What you are asked to do -
Transcribe the records below exactly.

Entries taken from a collection:
◇ ◇ ◇ ◇ ◇
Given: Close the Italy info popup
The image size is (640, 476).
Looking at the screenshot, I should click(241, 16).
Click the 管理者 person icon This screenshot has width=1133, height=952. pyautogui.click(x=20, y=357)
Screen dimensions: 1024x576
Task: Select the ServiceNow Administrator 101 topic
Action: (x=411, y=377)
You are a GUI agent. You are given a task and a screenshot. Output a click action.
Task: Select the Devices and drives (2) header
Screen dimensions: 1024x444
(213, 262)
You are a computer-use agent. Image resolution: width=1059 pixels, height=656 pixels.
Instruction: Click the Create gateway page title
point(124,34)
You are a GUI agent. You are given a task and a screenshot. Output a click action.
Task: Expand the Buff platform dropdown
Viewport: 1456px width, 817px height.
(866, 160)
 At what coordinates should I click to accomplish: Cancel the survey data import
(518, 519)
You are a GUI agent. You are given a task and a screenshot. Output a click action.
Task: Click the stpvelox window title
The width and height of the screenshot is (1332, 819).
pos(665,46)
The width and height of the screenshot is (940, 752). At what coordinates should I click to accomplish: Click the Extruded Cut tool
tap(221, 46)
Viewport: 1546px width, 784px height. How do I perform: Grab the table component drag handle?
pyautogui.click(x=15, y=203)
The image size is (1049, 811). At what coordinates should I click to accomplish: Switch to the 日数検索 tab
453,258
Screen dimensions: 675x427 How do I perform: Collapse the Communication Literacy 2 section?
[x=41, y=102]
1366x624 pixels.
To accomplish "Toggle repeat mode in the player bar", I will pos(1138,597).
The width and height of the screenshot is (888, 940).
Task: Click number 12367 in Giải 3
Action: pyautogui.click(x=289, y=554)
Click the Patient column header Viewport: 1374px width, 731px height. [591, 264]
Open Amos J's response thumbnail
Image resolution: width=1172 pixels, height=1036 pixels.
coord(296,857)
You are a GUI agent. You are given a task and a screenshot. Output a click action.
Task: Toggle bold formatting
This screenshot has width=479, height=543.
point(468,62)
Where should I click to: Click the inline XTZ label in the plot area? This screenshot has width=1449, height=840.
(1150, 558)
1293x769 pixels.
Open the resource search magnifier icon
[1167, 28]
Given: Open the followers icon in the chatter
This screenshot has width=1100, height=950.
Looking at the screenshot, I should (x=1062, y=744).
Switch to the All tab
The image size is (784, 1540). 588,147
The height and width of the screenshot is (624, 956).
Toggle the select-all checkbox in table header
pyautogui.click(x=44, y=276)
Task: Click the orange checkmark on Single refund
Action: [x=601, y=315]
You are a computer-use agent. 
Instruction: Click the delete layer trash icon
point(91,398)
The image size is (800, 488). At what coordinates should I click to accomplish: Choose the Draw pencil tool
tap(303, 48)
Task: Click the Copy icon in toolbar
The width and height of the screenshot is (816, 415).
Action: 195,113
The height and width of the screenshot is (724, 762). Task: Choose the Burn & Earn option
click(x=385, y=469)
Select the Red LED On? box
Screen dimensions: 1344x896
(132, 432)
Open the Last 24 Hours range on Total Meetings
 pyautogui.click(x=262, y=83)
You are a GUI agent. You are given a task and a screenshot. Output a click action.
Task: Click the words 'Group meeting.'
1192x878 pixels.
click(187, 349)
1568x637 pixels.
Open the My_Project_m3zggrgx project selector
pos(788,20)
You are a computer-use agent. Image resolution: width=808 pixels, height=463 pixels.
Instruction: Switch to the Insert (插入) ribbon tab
◇ ◇ ◇ ◇ ◇
Task result -
Given: Close the Italy info popup
The image size is (640, 476).
Looking at the screenshot, I should click(241, 16).
Click the 管理者 person icon This screenshot has width=1133, height=952. pyautogui.click(x=20, y=357)
Screen dimensions: 1024x576
Task: Select the ServiceNow Administrator 101 topic
Action: (x=411, y=377)
You are a GUI agent. You are given a task and a screenshot. Output a click action.
Task: Select the Devices and drives (2) header
Screen dimensions: 1024x444
(213, 262)
You are a computer-use agent. Image resolution: width=1059 pixels, height=656 pixels.
Instruction: Click the Create gateway page title
point(124,34)
You are a GUI agent. You are given a task and a screenshot. Output a click action.
Task: Expand the Buff platform dropdown
Viewport: 1456px width, 817px height.
(866, 160)
 At what coordinates should I click to accomplish: Cancel the survey data import
(518, 519)
You are a GUI agent. You are given a task and a screenshot. Output a click action.
Task: Click the stpvelox window title
The width and height of the screenshot is (1332, 819).
pos(665,46)
The width and height of the screenshot is (940, 752). At what coordinates should I click to accomplish: Click the Extruded Cut tool
tap(221, 46)
Viewport: 1546px width, 784px height. How do I perform: Grab the table component drag handle?
pyautogui.click(x=15, y=203)
The image size is (1049, 811). At what coordinates should I click to accomplish: Switch to the 日数検索 tab
453,258
Screen dimensions: 675x427 How do I perform: Collapse the Communication Literacy 2 section?
[x=41, y=102]
1366x624 pixels.
To accomplish "Toggle repeat mode in the player bar", I will pos(1138,597).
The width and height of the screenshot is (888, 940).
Task: Click number 12367 in Giải 3
Action: pyautogui.click(x=289, y=554)
Click the Patient column header Viewport: 1374px width, 731px height. [591, 264]
Open Amos J's response thumbnail
Image resolution: width=1172 pixels, height=1036 pixels.
coord(296,857)
You are a GUI agent. You are given a task and a screenshot. Output a click action.
Task: Toggle bold formatting
This screenshot has width=479, height=543.
point(468,62)
Where should I click to: Click the inline XTZ label in the plot area? This screenshot has width=1449, height=840.
(1150, 558)
1293x769 pixels.
Open the resource search magnifier icon
[1167, 28]
Given: Open the followers icon in the chatter
This screenshot has width=1100, height=950.
Looking at the screenshot, I should (x=1062, y=744).
Switch to the All tab
The image size is (784, 1540). 588,147
The height and width of the screenshot is (624, 956).
Toggle the select-all checkbox in table header
pyautogui.click(x=44, y=276)
Task: Click the orange checkmark on Single refund
Action: [x=601, y=315]
You are a computer-use agent. 
Instruction: Click the delete layer trash icon
point(91,398)
The image size is (800, 488). At what coordinates should I click to accomplish: Choose the Draw pencil tool
tap(303, 48)
Task: Click the Copy icon in toolbar
The width and height of the screenshot is (816, 415).
Action: 195,113
The height and width of the screenshot is (724, 762). Task: Choose the Burn & Earn option
click(x=385, y=469)
Select the Red LED On? box
Screen dimensions: 1344x896
(132, 432)
Open the Last 24 Hours range on Total Meetings
 pyautogui.click(x=262, y=83)
You are a GUI agent. You are given a task and a screenshot. Output a click action.
Task: Click the words 'Group meeting.'
1192x878 pixels.
click(187, 349)
1568x637 pixels.
Open the My_Project_m3zggrgx project selector
pos(788,20)
You are a computer-use agent. Image resolution: width=808 pixels, height=463 pixels.
Instruction: Switch to the Insert (插入) ribbon tab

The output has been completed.